Samedi, les Islandais ont tranché : 52,8 % contre 47,2 %. Non, l’Islande ne rouvrira pas les négociations d’adhésion à l’Union européenne. C’est serré. C’est net. C’est définitif, au moins jusqu’en 2028. Bruxelles, qui voyait d’un bon œil cette riche île de l’Atlantique Nord et se disait prête à des « compromis », peut ranger ses dossiers.
La Première ministre Kristrún Frostadóttir, favorable au oui, a eu l’élégance — ou le réalisme — de ne pas contester le verdict. Ce n’est « pas un revers », a-t-elle dit, mais « une victoire pour la démocratie ». Et surtout : son gouvernement ne reprendra pas les négociations pendant cette législature. Pour une fois, un dirigeant qui organise un référendum en accepte le résultat. On notera.

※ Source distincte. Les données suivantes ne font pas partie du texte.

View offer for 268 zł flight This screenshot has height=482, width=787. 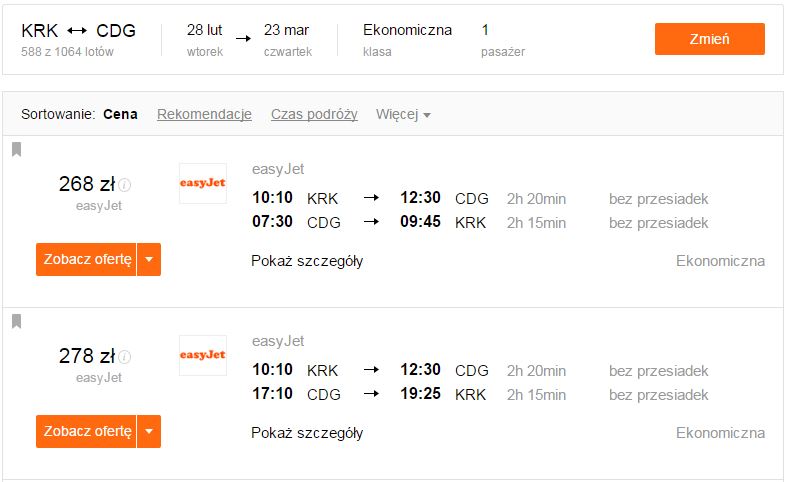[86, 260]
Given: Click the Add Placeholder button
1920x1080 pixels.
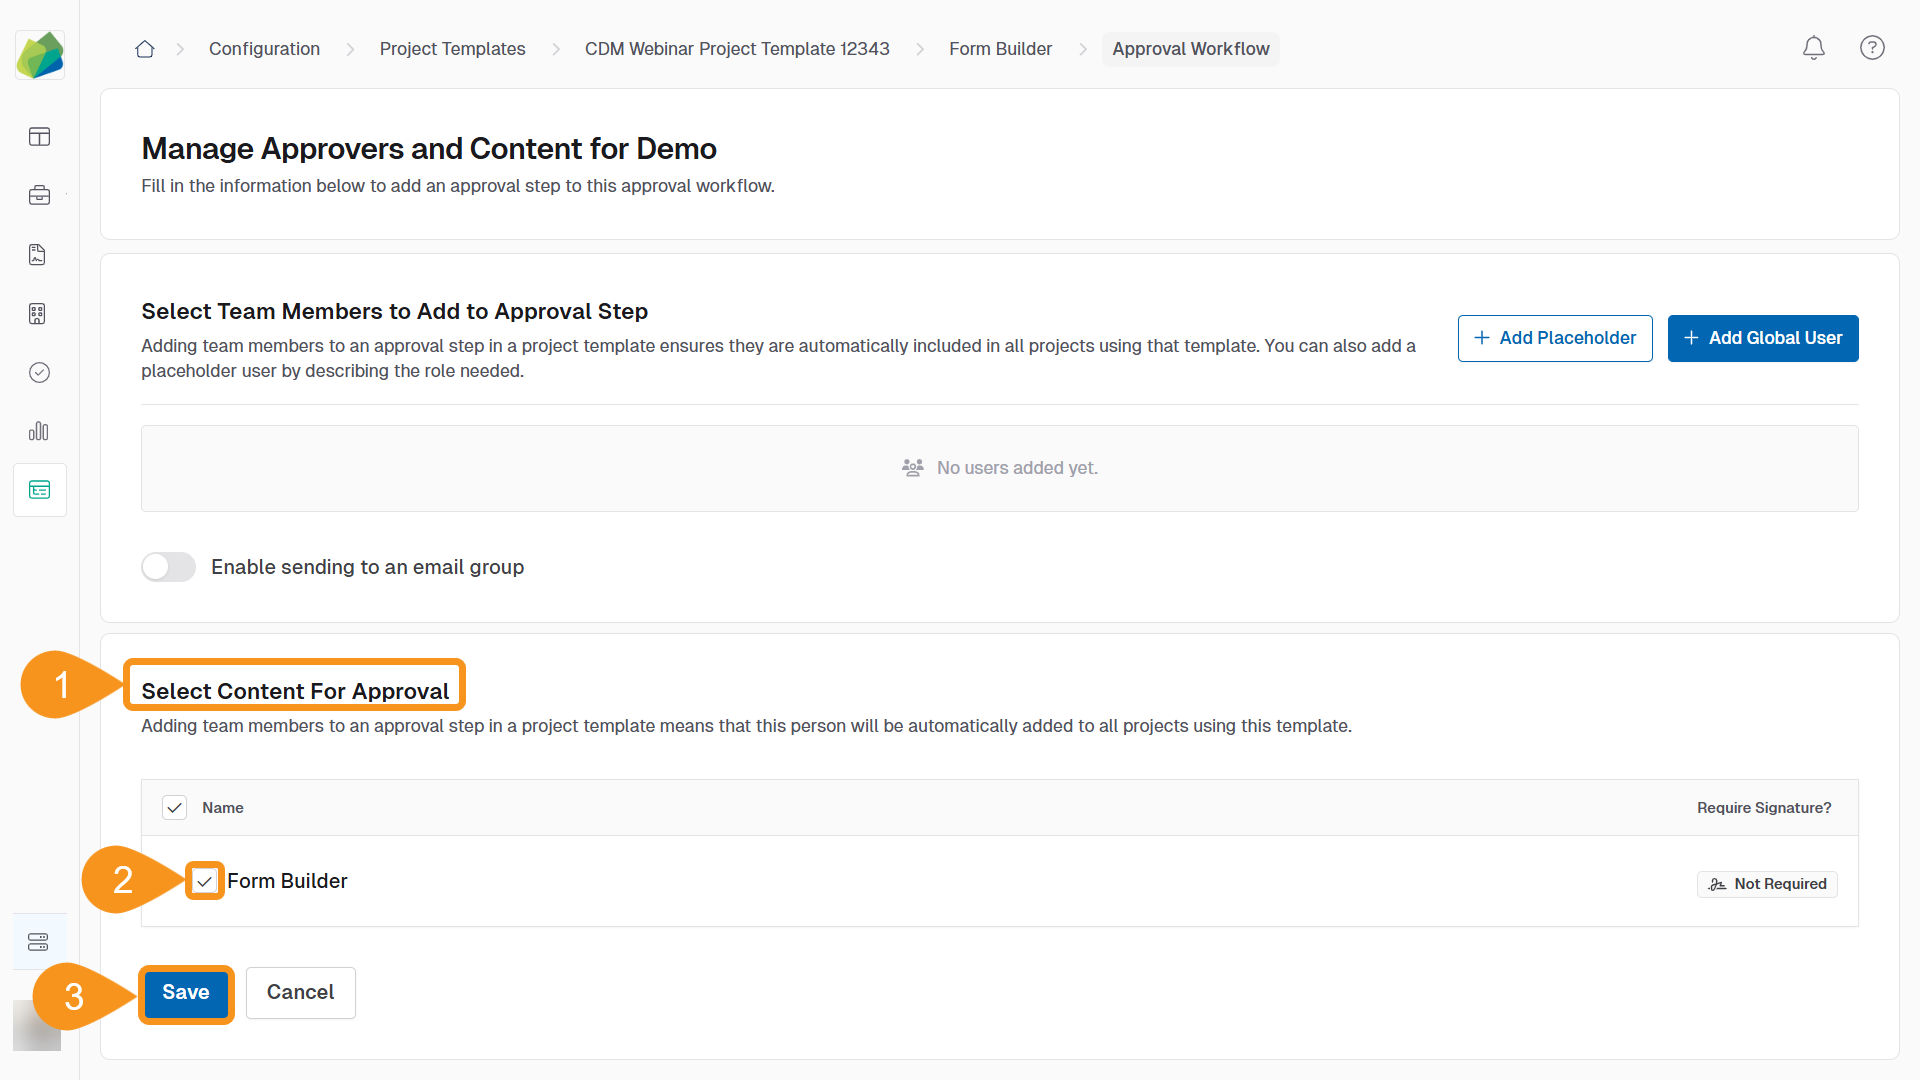Looking at the screenshot, I should tap(1554, 338).
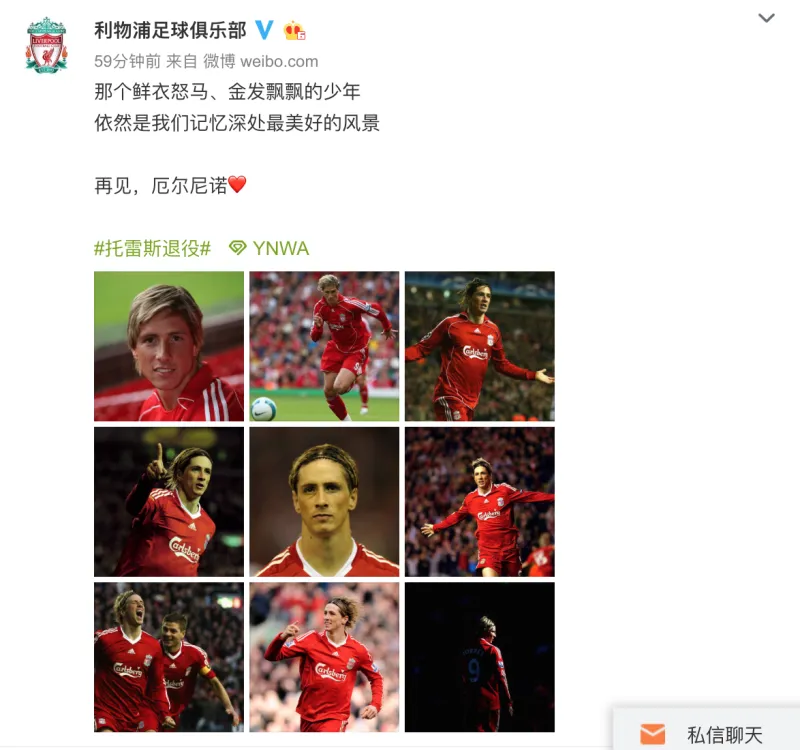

Les enjeux n’étaient pas mystérieux. L’euro, la pêche, la souveraineté. En Islande, la pêche n’est pas un détail budgétaire : c’est la ligne rouge. Céder les zones, les quotas, la main de Bruxelles sur la ressource, c’était trop. Les Islandais ont préféré rester maîtres chez eux. Un pays sans armée, peu peuplé, isolé, mais encore capable de décider de son destin. Pendant que d’autres continents se font expliquer que « l’Europe, c’est la paix » et que voter « non » serait irresponsable.

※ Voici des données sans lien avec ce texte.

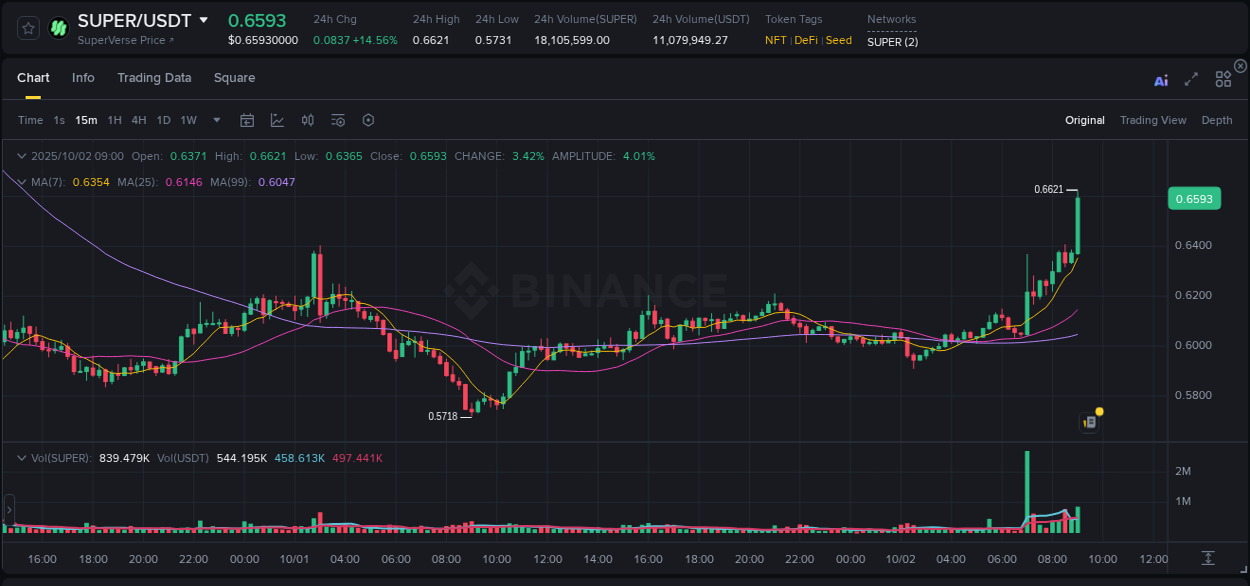Toggle the favorite star for SUPER/USDT
This screenshot has height=586, width=1250.
27,28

Le contraste est cruel. En 2005, les Français avaient dit non. On leur a quand même imposé le traité. Depuis, plus de référendum sur l’essentiel. L’Islande, elle, a voté. Forte participation. Résultat respecté. Négociations gelées. Point.

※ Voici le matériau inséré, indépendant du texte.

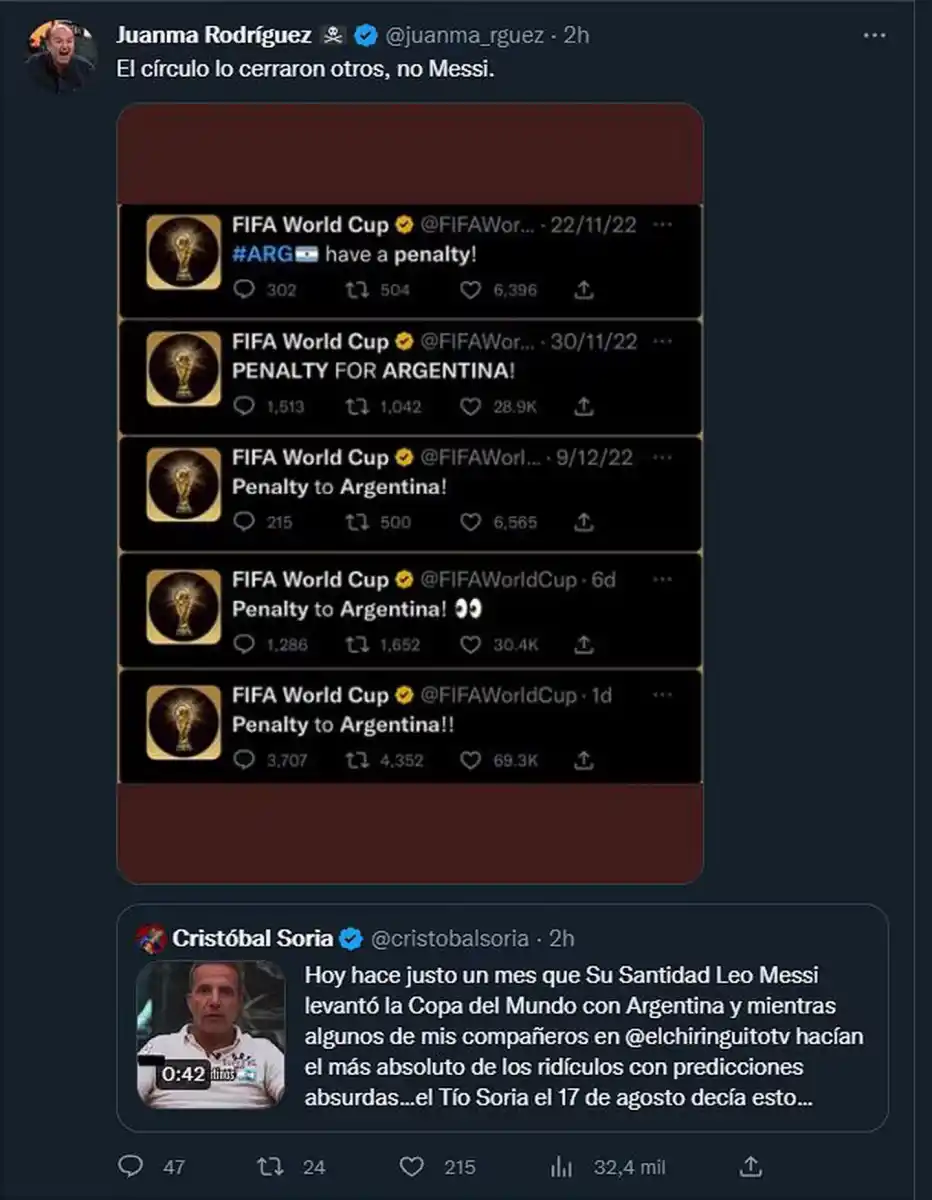Click the views analytics icon showing 32,4 mil
932x1200 pixels.
coord(560,1167)
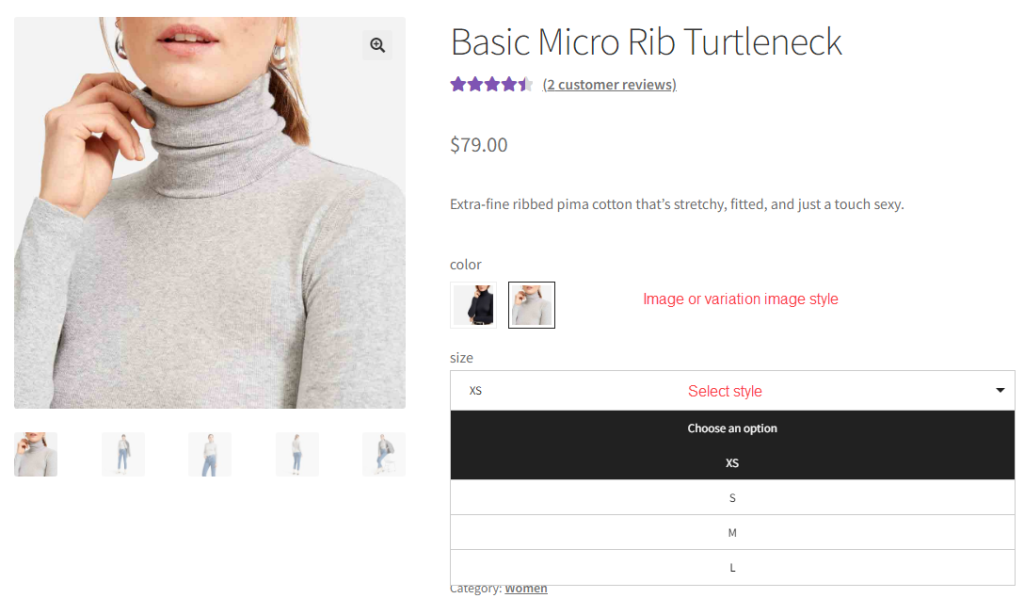The image size is (1024, 598).
Task: Click the Choose an option entry
Action: (x=732, y=427)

Bruxelles perd une candidature prestigieuse. Pas un pays en faillite qui vient quémander des fonds. Une île riche, souveraine, qui regarde l’Union et répond : non merci. Pas maintenant. Peut-être jamais.
On peut appeler ça un coup dur pour l’UE. On peut aussi l’appeler une bonne nouvelle : il reste, quelque part dans le Nord, un peuple qui n’a pas oublié que l’adhésion n’est pas une fatalité et que la mer, le poisson et la loi, ça se décide encore à Reykjavik. Pas à Bruxelles.
Les Islandais ont voté. Ils ont gagné. Qu’on se réjouisse.